Since solving MIP scheduling models can be computationally expensive, we study the structure of MIP models to derive combinatorial insights for these formulation that would allow us to develop better solution methods. We investigate how chemical manufacturing facilities can be represented as dynamic networks and then converted into time-expanded networks with side constraints (Maravelias, 2012) (see Figure 1).

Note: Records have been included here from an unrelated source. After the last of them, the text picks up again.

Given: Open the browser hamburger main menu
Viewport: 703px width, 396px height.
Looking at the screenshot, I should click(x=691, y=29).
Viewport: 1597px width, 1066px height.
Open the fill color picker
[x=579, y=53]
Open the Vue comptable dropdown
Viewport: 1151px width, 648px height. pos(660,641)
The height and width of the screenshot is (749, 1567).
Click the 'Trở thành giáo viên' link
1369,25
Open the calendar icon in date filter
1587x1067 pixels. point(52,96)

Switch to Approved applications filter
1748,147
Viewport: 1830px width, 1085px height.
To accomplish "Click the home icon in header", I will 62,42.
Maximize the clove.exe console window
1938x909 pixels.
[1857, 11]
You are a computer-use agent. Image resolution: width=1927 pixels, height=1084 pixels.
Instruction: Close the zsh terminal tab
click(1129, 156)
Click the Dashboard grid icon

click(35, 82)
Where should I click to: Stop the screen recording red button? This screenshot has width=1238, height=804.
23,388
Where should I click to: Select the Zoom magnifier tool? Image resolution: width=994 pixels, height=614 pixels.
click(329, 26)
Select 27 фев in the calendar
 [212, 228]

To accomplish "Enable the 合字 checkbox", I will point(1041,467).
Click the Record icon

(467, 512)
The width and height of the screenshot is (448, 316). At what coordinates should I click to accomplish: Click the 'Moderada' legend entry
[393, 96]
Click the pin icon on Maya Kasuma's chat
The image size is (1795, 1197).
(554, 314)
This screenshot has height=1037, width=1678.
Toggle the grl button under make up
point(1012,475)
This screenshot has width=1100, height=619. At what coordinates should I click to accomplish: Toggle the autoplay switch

One of the common characteristics in chemical processes is the presence of sequence-dependent changeover times. Unfortunately, accounting for changeovers leads to the MIP models that are computationally expensive. To address this issue, we propose five new formulations for sequence-dependent changeovers. In terms of theory, we first prove nine propositions regarding the relative tightness of different formulations (see Figure 2). Second, we prove that one of the formulations, (SIIT), is facet-defining for the problem that is subject to changeover and unit availability constraints. In terms of computation, some of the new formulations outperform the formulations in literature. Interestingly, we find that tighter formulations do not always lead to faster solution times (Velez et al., 2017).
Maravelias, C. T. (2012) On the combinatorial structure of discrete-time MIP formulations for chemical production scheduling. Computers & Chemical Engineering. 38, 204-212.
Velez, S., Dong, Y. and Maravelias, C. T. (2017) Changeover Formulations for Discrete-Time Mixed-integer Programming Scheduling Models.